ADVERTISEMENT

Diusulkan Duet Pemersatu Bangsa dengan Ganjar, Begini Respons Anies

Nahda Rizki Utami - detikNews
Minggu, 26 Jun 2022 00:08 WIB
Gubernur DKI Jakarta Anies Baswedan meresmikan perubahan 22 nama jalan di wilayah Jakarta. Nama-nama jalan itu diambil dari nama tokoh-tokoh Betawi.
Foto: Anies Baswedan (Rifkianto Nugroho)
Jakarta -

Gubernur DKI Jakarta Anies Baswedan menanggapi soal namanya masuk dalam duet pemersatu bangsa yang diusulkan Ketum NasDem Surya Paloh ke Presiden Joko Widodo. Anies mengatakan dirinya ingin fokus mengurus Jakarta terlebih dulu.

"Saya urus Jakarta dulu," kata Anies kepada wartawan di Jakarta International Stadium (JIS), Sabtu (25/6/2022).

Anies pun enggan berkomentar lebih lanjut. Anies kembali mengatakan saat ini dirinya ingin fokus bekerja mengurus Jakarta.

"Fokusnya di situ (Jakarta)," ujar Anies.

Sebelumnya, Surya Paloh mengakui dirinya mengusulkan skema duet calon presiden-calon wakil presiden kepada Jokowi. Surya Paloh ingin pemimpin bangsa ke depan bisa menghilangkan polarisasi.

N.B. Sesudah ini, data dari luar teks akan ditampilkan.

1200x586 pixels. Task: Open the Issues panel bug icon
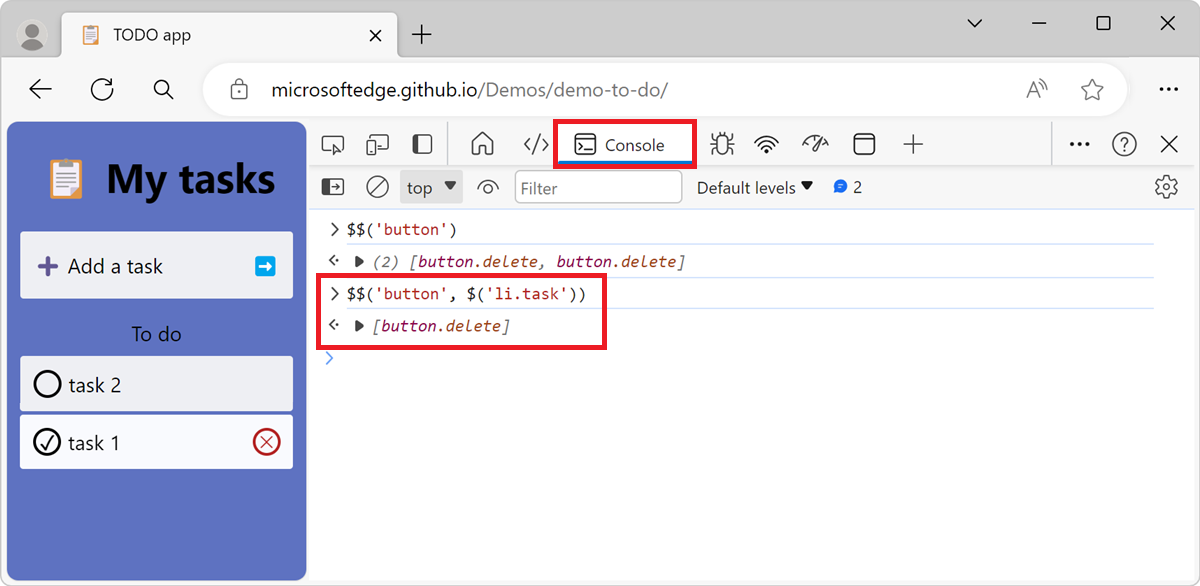(x=721, y=143)
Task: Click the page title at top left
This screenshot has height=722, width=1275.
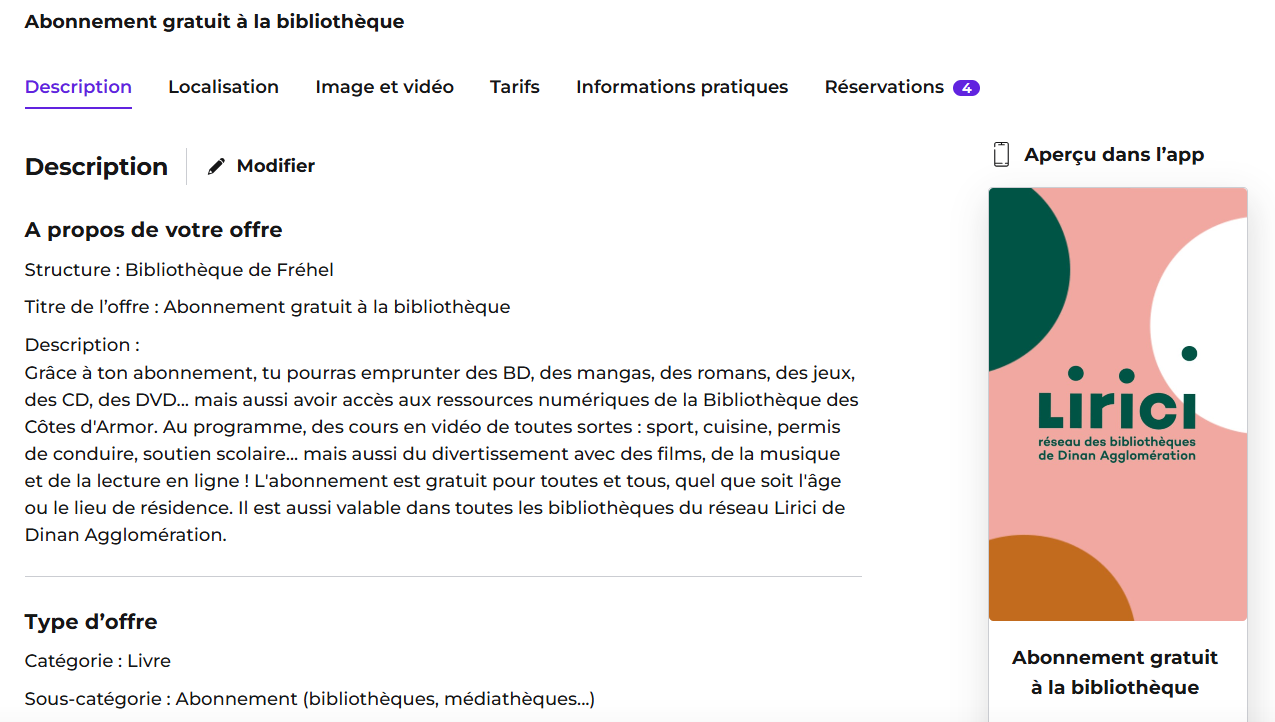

Dalam tanya jawab dengan wartawan usai pertemuan bersama Ketua Umum Partai Demokrat Agus Harimurti Yudhoyono di NasDem Tower, Gondangdia, Jakarta Pusat, Kamis (23/6), Surya Paloh mengakui sangat menaruh perhatian terhadap isu polarisasi.

"Amat sangat," kata Surya Paloh menegaskan dirinya amat menaruh perhatian terhadap isu polarisasi.

Surya Paloh mengapresiasi munculnya usulan duet seperti Anies Baswedan-Puan Maharani, Ganjar Pranowo-Anies Baswedan, hingga Prabowo Subianto-Muhaimin Iskandar. Surya Paloh mengaku dirinya tidak punya kepentingan apa pun di Pilpres 2024 selain ingin polarisasi hilang.

Simak selengkapnya di halaman berikutnya.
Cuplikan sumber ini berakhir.